Last Upload: Oct. 11th, 2016
Watch the video below to learn how to analyze your restriction digest results.
- Electrophoresis chamber
- Liquid DNA aliquot of your plasmid of interest (see below for recommend amounts)
- Appropriate restriction enzyme (see manufacturer's instructions for proper ammount)
- Approrpriate restriction digest buffer (see manufacturer's instructions)
- Gel loading dye
- Electrophoresis buffer
- Pipet tips
- Select restriction enzymes to digest your plasmid.
*Pro-Tip* To determine which restriction enzymes will cut your DNA sequence (and where they will cut), use a sequence analysis program such as Addgene's Sequence Analyzer.
- Determine an appropriate reaction buffer by reading the instructions for your enzyme.
*Pro-Tip* If you are conducting a double digest (digesting with two enzymes at the same time), you will need to determine the best buffer that works for both of your enzymes. Most companies will have a compatibility chart, such as the double digest finder tool from NEB.
In a 1.5mL tube combine the following:
- Restriction Enzyme(s)
- BSA (if recommended by manufacturer)
- dH2O up to total volume
*Pro-Tip* The amount of DNA that you cut depends on your application. Diagnostic digests typically involve ∼500 ng of DNA, while molecular cloning often requires 1-3 µg of DNA. The total reaction volume usually varies from 10-50 µL depending on application and is largely determined by the volume of DNA to be cut.*Pro-Tip* A typical restriction digestion reaction could look like this:
*Pro-Tip* The amount of restriction enzyme you use for a given digestion will depend on the amount of DNA you want to cut. By definition: one unit of enzyme will cut 1 µg of DNA in a 50 µL reaction in 1 hour. Using this ratio, you can calculate the minimal amount of enzyme for your reaction.

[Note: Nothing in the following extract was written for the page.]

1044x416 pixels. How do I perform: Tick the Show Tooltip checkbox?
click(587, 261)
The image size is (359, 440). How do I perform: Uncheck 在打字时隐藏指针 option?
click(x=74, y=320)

However, keep in mind that restriction enzyme activity is determined under ideal conditions with very clean DNA, so using a little more enzyme is advisable. Reactions are often performed with 0.2-0.5 µL of enzyme because it is difficult to pipette less volume than this; 0.2-0.5 µL will likely be more enzyme than you will need, but that's okay because a little more enzyme is usually better.
- 1 µg DNA
- 1 µL of each Restriction Enzyme
- 3 µL 10x Buffer
- 3 µL 10x BSA (if recommended)
- x µL dH2O (to bring total volume to 30µL)
- Mix gently by pipetting.
- Incubate tube at appropriate temperature (usually 37 °C) for 1 hour. Always follow the manufacturer’s instructions.
- To visualize the results of your digest, conduct gel electrophoresis.
Tips and FAQ
- Restriction enzymes MUST be placed in an ice bucket immediately after removal from the -20 °C freezer because heat can cause the enzymes to denature and lose their function.
- If you are having difficulty finding an enzyme that cuts your vector's multiple cloning site (MCS), but does not cut your insert, you could try using two different enzymes that have compatible sticky ends. See NEB's compatible cohesive ends chart.
- If you cannot find compatible sticky ends, you will need to fill in the overhangs and conduct a blunt end ligation. Use T4 DNA Polymerase or Klenow DNA Polymerase I for 3′ overhang removal and 5′ overhang fill-in.
- If you are using blunt ends or a single enzyme to cut the vector, you will need to use a phosphatase to prevent re-circularization of the vector if you are cloning in an insert. CIP (calf alkaline phosphatase) or SAP (shrimp alkaline phosphatase) are commonly used. Follow the manufacturer’s instructions.
- If your enzyme did not cut, check to make sure that it isn't methylation sensitive. Plasmids grown in Dam or Dcm methylase positive strains will be resistant to cleavage at certain restriction sites. See NEB's table of methylation sensitive restriction sites.
- Sometimes enzymes cut sequences which are similar, but not identical, to their recognition sites. This is due to "Star Activity" and can happen for a variety of reasons, including high glycerol concentration. Learn more at NEB's website about star activity.
- If you are digesting a large number of plasmids with the same enzyme(s) (for instance, in a diagnostic digest), you can create a "Master Mix" consisting of all of the reaction components except for the DNA. Aliquot your DNA into individual tubes and then add the appropriate amount of Master Mix to each tube. This will save you time and ensure consistency across the reactions.